Carta ao jornal Folha de São Paulo
Uberlândia, 23 de dezembro de 1996
Ilmos. Srs.
Joelmir Beting e
demais jornalistas da Folha
Há anos, astrônomos profissionais e amadores de todo o mundo vêm
denunciando a política de iluminação pública que desperdiça luz, ofusca
a visão das pessoas e torna impossível a pesquisa na área da Astronomia
ou mesmo a simples observação da beleza do céu noturno, que é um direito
inato de todas as pessoas.
Em um país com ameaça de racionamento, onde se fala em economia de
energia elétrica, por que se joga cerca de 40% da luz gerada para o alto
ou para muito além da área onde a luz tem alguma influência útil? A
iluminação de uma área cai drasticamente com a distância a uma fonte
luminosa. Assim, não adianta dispersar a luz para todos os lados. Além
disso, a observação direta da fonte de luz faz fechar as nossas pupilas,
diminuindo nossa capacidade de enxergar. Isto causa estresse e erros de
interpretação visual, ameaçando a segurança do trânsito de veículos e de
pedestres.
O simples fato de enxergarmos uma lâmpada ao longe já é prova suficiente
do que estou afirmando. Para que uma lâmpada seja visível de
uma grande distância, é preciso que parte da luz gerada por ela seja
enviada aos nossos olhos. Portanto, essa fração de luz é perdida, por
partir da lâmpada horizontalmente ou mais para cima, não iluminando o
chão que fica abaixo dela. A boa iluminação é conseguida pela concentração
da luz na menor área possível. E é bem fácil, mesmo para uma
pessoa leiga, perceber que a luz que sobe não ilumina o chão.

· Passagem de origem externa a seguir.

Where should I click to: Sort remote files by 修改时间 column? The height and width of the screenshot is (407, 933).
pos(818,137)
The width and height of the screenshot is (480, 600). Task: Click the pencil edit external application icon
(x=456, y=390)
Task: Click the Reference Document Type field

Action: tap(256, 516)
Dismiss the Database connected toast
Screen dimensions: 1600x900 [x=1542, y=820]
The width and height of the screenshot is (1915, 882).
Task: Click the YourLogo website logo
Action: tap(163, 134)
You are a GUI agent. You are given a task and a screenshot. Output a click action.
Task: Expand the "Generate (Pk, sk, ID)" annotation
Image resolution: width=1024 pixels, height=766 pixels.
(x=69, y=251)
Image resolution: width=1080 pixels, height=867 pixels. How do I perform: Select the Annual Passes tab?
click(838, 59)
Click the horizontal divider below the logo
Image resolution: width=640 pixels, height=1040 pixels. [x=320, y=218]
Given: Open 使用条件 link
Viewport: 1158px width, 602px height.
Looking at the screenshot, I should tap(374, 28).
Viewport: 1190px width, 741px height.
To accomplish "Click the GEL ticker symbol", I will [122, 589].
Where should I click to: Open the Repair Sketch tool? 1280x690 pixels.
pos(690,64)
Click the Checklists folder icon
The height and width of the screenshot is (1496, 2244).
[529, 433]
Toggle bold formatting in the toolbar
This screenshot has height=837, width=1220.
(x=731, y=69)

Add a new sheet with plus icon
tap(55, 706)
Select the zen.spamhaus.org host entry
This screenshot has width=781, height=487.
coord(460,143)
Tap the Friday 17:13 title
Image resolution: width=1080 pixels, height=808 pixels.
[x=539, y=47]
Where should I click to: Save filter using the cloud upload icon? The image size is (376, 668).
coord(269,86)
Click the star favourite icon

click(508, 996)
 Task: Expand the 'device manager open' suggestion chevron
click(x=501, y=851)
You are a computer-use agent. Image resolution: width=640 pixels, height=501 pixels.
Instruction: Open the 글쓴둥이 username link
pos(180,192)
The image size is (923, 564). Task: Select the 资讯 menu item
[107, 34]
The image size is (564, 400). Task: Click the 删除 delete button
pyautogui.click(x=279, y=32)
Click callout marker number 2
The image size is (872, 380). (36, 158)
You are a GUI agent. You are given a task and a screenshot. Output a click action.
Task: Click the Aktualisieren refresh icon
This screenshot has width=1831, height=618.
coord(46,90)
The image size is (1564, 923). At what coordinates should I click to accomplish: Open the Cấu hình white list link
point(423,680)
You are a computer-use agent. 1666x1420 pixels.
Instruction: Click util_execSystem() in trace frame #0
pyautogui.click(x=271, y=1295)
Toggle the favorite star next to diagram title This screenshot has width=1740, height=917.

Por causa disso, nossas crianças tornam-se completamente ignorantes
dos fenômenos naturais mais simples e também mais belos. Elas memorizam
os nomes dos planetas mas nunca os viram ou pensam que são coisas abstratas,
que existem apenas nos livros escolares. Tornam-se alienadas e
cientificamente despreparadas, perdendo a melhor oportunidade de contacto
com a Ciência desde cedo em suas vidas. O pior é que isto também ocorre,
em geral, com suas professoras.
Com a adoção das lâmpadas a vapor de sódio a alta pressão, extremamente
luminosas, de brilho amarelado, o fulgor do céu acima das cidades
está se agravando rapidamente. Isto está causando grandes danos à
Astronomia brasileira. Há observatórios ameaçados de fecharem suas portas
por não mais terem visível o objeto de seu trabalho. A eletrificação
rural, sem a educação do homem do campo sobre a iluminação correta,
também vem fazendo aumentar o véu de luz que nos impede de ver as estrelas,
mesmo de locais distantes das cidades.
Destruir um patrimônio natural por necessidade já é uma coisa lamentável.
Mas o que dizer de se fazer isto a troco de nada, apenas por
negligência ou por não se dar nenhuma importância a ele? Isto eu não
consigo aceitar.
Fica aqui o meu protesto contra a falta de respeito pela Natureza e
contra o desperdício de energia elétrica e de dinheiro público, utilizados
na geração de uma luz, em grande parte, inútil e prejudicial.
Sugiro uma matéria sobre poluição luminosa, bem documentada, com
depoimentos de cientistas brasileiros conhecedores do problema. Para isso,
seria interessante um primeiro contacto com o pessoal do Laboratório
Nacional de Astrofísica, por demais afetado pela situação atual. No exterior,
o melhor contacto é o Dr. David Crawford, de Tucson, Arizona,
onde fica a sede da International Dark-Sky Association, uma organização
sem fins lucrativos que luta pela boa qualidade da iluminação pública e
pela preservação da transparência natural do céu noturno.
Agradeço antecipadamente pela sua atenção.